Dans ce contexte, on peut être surpris qu'au sein de l'UQAM et de la société en général, le niveau de violence sociale soit si peu élevé. Pas qu'on doive souhaiter le contraire, mais il faut situer cette violence quand elle se manifeste, elle n'arrive pas en vase clos, elle est aussi une réponse à une autre violence structurelle, celles des marchés et des gouvernements néolibéraux, qui se double d'une violence policière ici et ailleurs dans le monde.

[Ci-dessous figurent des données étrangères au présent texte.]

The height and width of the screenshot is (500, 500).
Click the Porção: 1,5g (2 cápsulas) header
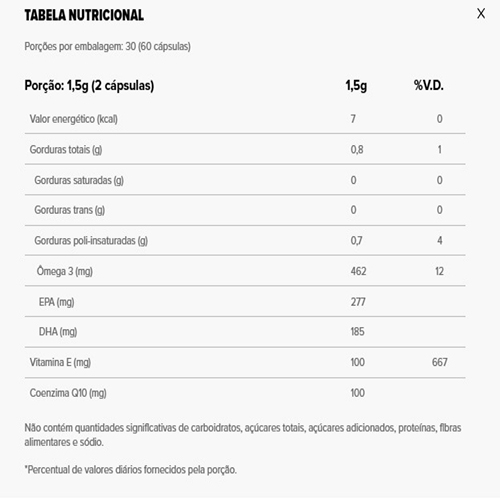coord(89,86)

Est-ce le rôle des étudiants que d'enclencher de telles actions collectives qui nuisent inévitablement à la qualité de leurs études sur le court terme? D'abord, cela reviendrait à séparer la personne privée, l'étudiante, de celle jouant un rôle public, la citoyenne. Ensuite, il est difficile de répondre ici de manière abstraite, car le rôle des agents sociaux dépend à la fois de celui qu'on veut leur imposer et de celui qu'ils veulent se donner. L'histoire récente suggère en tout cas que le rôle politique des étudiants est constitutif de la construction d'un État du Québec moderne et de la promotion du groupe francophone, qui vivait une situation de discrimination importante face au groupe anglophone. Qu'est-ce que serait la Révolution tranquille sans la jeunesse étudiante? Poser la question, c'est y répondre.